Department of Mathematical Sciences, Tsinghua University, Beijing 100084, PR China.
Department of Biological Sciences, Chicago State University, Chicago, United States of America.
Infect Genet Evol. 2020 Jan;77:104080. doi: 10.1016/j.meegid.2019.104080. Epub 2019 Nov 1.

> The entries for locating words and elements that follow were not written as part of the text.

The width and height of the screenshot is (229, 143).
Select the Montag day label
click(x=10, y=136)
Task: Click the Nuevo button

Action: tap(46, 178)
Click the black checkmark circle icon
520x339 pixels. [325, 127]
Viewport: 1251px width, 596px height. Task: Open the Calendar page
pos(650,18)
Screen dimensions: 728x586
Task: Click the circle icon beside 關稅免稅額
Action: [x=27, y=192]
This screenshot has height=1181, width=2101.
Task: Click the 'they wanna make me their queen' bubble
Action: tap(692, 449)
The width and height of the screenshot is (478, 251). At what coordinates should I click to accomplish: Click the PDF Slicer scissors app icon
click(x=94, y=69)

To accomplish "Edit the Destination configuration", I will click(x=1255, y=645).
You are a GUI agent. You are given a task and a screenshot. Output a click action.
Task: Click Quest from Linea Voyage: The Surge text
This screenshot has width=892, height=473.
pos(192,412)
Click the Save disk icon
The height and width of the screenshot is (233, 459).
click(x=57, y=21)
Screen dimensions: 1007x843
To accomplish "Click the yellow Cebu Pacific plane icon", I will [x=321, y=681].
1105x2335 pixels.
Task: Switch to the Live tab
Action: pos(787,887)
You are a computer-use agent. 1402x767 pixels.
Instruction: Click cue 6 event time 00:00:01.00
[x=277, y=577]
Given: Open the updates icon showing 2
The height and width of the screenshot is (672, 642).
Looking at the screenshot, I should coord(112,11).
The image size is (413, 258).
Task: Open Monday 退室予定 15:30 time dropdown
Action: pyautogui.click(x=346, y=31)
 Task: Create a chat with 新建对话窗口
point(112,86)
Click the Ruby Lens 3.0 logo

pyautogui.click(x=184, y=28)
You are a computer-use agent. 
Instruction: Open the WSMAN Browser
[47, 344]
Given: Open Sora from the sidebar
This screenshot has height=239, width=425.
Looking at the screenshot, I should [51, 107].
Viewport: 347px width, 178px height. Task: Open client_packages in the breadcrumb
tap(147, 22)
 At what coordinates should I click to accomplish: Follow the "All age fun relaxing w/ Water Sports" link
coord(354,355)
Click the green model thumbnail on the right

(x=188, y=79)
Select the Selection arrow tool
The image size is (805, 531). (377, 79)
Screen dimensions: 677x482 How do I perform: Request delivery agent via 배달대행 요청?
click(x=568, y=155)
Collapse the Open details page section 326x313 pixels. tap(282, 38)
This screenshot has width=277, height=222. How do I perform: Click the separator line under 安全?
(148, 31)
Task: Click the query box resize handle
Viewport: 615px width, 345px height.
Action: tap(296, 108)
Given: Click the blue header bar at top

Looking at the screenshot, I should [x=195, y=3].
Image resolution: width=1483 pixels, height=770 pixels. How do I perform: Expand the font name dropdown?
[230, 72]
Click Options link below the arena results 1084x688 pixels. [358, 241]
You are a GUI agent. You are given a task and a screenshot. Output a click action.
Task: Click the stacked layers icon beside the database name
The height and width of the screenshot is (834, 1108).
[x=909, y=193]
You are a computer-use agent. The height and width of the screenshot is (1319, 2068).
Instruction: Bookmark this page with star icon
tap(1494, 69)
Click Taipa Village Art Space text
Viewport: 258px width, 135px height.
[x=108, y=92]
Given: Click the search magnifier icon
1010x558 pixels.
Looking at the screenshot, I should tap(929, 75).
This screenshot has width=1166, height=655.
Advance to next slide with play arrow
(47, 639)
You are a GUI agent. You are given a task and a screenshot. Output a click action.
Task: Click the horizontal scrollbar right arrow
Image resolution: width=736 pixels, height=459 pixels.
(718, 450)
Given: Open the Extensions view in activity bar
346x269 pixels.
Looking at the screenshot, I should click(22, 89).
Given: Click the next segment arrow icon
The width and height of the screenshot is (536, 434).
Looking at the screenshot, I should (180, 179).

HIV-1 is the most common and pathogenic strain of human immunodeficiency virus consisting of many subtypes. To study the difference among HIV-1 subtypes in infection, diagnosis and drug design, it is important to identify HIV-1 subtypes from clinical HIV-1 samples. In this work, we propose an effective numeric representation called Subsequence Natural Vector (SNV) to encode HIV-1 sequences. Using the representation, we introduce an improved linear discriminant analysis method to classify HIV-1 viruses correctly. SNV is based on distribution of nucleotides in HIV-1 viral sequences. It not only computes the number of nucleotides, but also describes the position and variance of nucleotides in viruses. To validate our alignment-free method, 6902 complete genomes and 11,668 pol gene sequences of HIV-1 subtypes were collected from the up-to-date Los Alamos HIV database. SNV outperforms the three popular methods, Kameris, Comet and REGA, with almost 100% Sensitivity and Specificity, also with much less time. Our subtyping algorithm especially works better for circulating recombinant forms (CRFs) consisting of a few sequences. Our approach is also powerful to separate unique recombinant forms (URFs) from other subtypes with 100% Sensitivity and Specificity. Moreover, phylogenetic trees based on SNV representation are constructed using full-length HIV-1 genomes and pol genes respectively, where viruses from the same subtype are clustered together correctly.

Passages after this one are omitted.